A Vizinha
Nasci nesta casa e aqui vivo há mais de 90 anos! Tive uma vida muito boa, passeei muito com meu marido por esse mundo fora… sabia que ele entrou no filme “Camões” em 45? Eu era modista, trabalhei para a Companhia Nacional de Bailado, entre outras”- dizia, enquanto me convidava a entrar e se dirigia para a sala de jantar para me mostrar as inúmeras fotografias que expõe orgulhosamente no aparador dessa divisão.
“Hoje em dia vive-se mal… tem-se tudo mas não se sabe viver… não se sabe apreciar o que se tem, porque se quer sempre mais” – continuou.
“Eu também era muito alta, tal como a menina, agora estou reduzida a isto, caí há três anos, parti o fémur e tem sido uma recuperação lenta. Mas venha ver, venha ver as fotos” – enquanto abria uma das gavetas do aparador para me mostrar as ilustrações do seu glorioso passado. Fotos antigas. Um casal jovem, de feições bonitas. Altos. Apensas às fotos, mais recordações: contas de restaurantes de capitais europeias, bilhetes de teatro, postais. Toda uma vida naquela gaveta. O tempo em que eram jovens e bonitos.

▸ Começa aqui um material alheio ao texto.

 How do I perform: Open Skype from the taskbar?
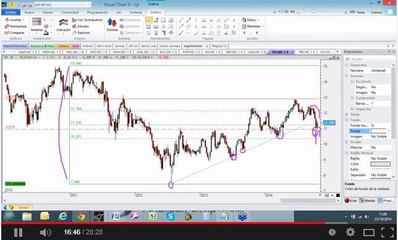pos(171,217)
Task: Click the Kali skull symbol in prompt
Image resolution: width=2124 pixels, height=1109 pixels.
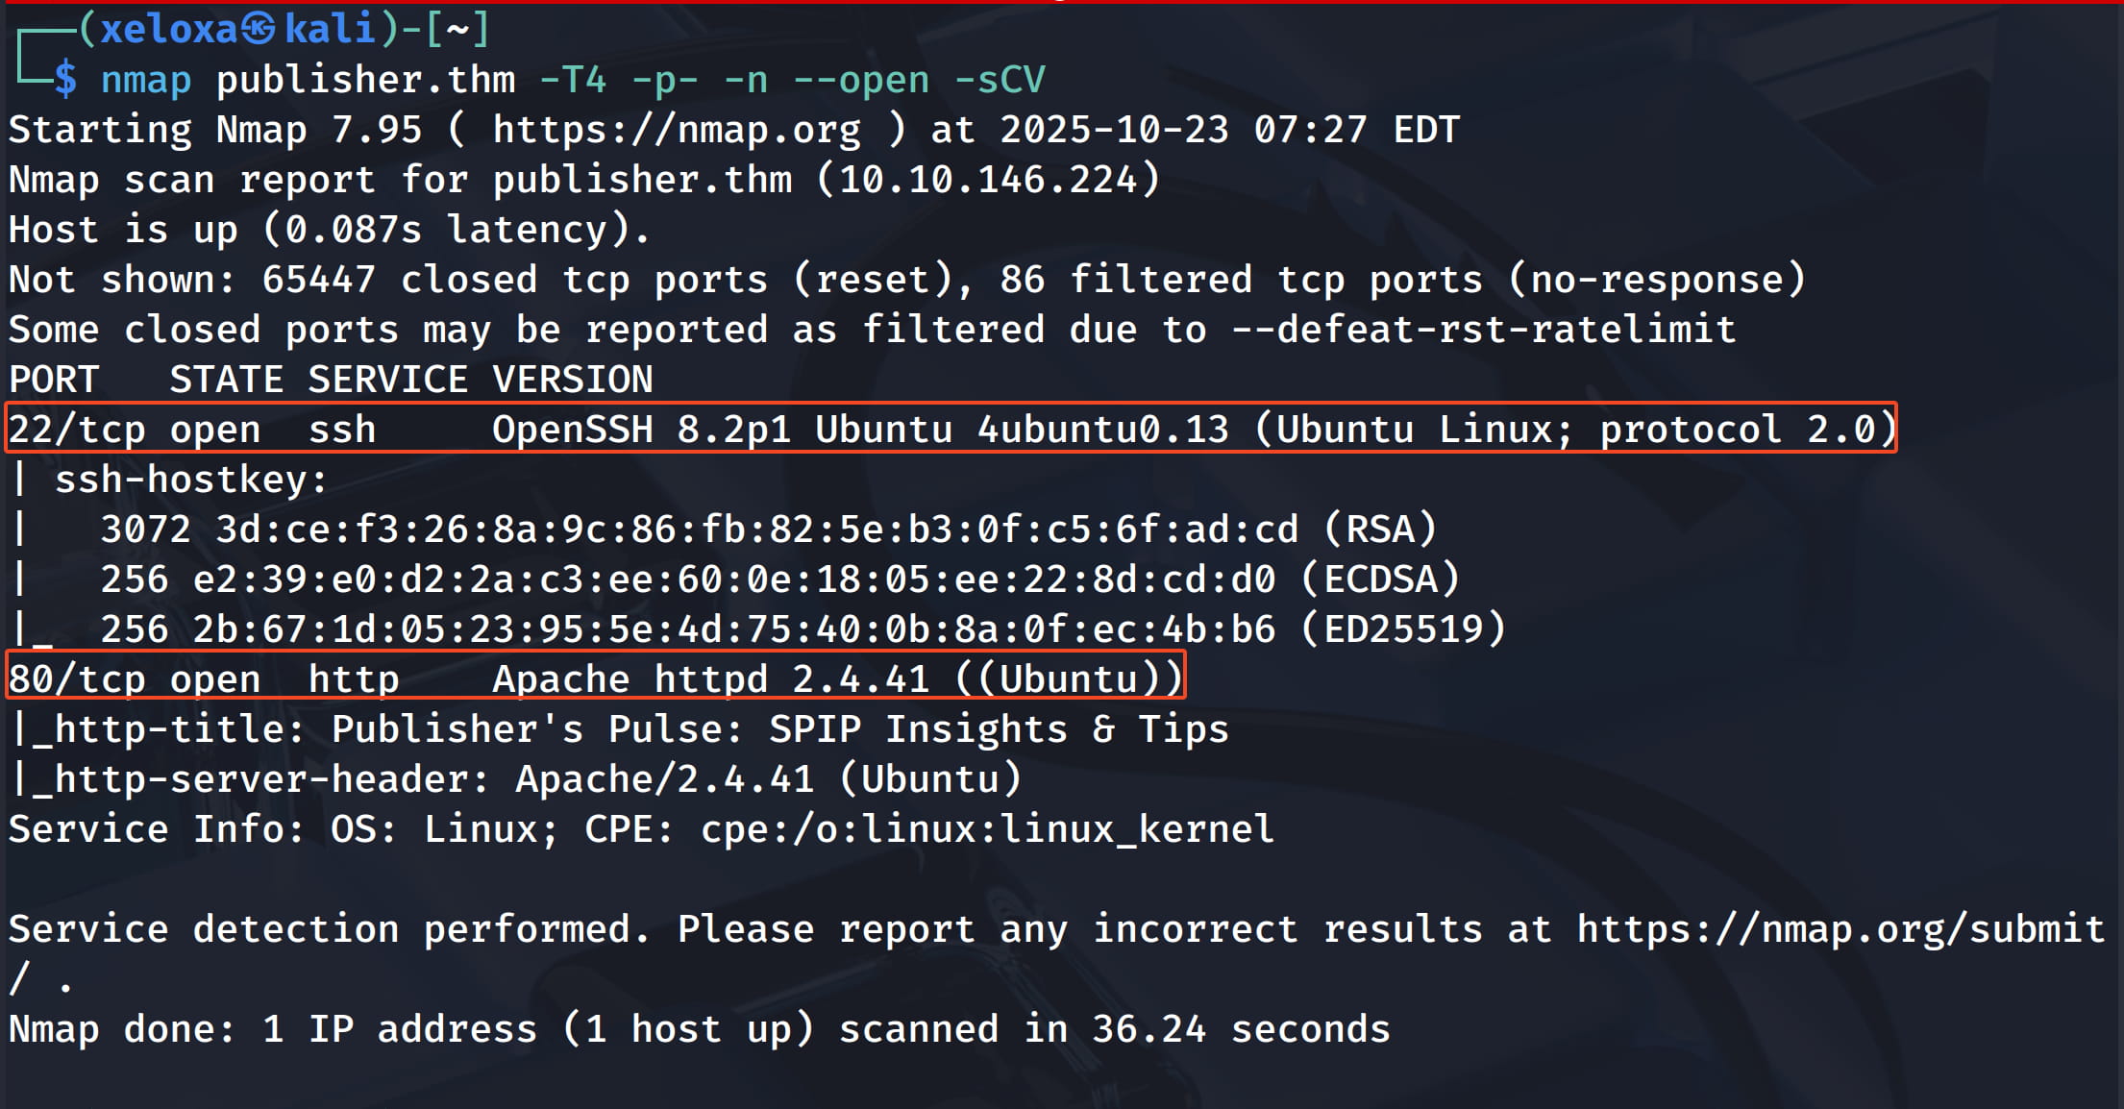Action: pyautogui.click(x=258, y=30)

“Está a ver? Eu fiz os chapéus todos deste bailado, é o meu nome que vê aí” – disse, enquanto me mostrava um panfleto antigo da CNB.
“Da próxima vez que vier cá trago-lhe umas fotos minhas também!” – respondi irreflectidamente. Na realidade, o meu passado ainda é muito o meu presente, comparativamente ao que tinha acabado de presenciar. Afinal de contas tenho pouco mais de 30 anos, quase os mesmos que ela tem de reforma!
“Traga, sim, quero vê-las! Sabe que vão vender o palácio daí da frente? Conheço bem os marqueses, fazia roupas para as meninas… vê, nesta foto? Sou eu com elas, há muitos anos. Agora estão todos no Brasil e querem desfazer-se do palácio…”
” Foi um prazer, até à próxima!”- despedi-me.
“As suas fotos! Não se esqueça de trazê-las da próxima vez!”- lembrou-me, enquanto me via acenar com a cabeça antes de fechar cuidadosamente a porta.
Depois de constatar mais uma vez que a casa ainda está inteira, verificação que faço frequentemente devido ao corropio do entra e sai dos turistas, o que mais gosto de fazer é ir descobrindo a vizinhança, a maioria dela já bastante idosa, e as suas inúmeras experiências passadas, as suas memórias. Vidas de outros tempos. Vidas cheias, ciclos prestes a completar-se. Vozes de uma Lisboa desaparecida.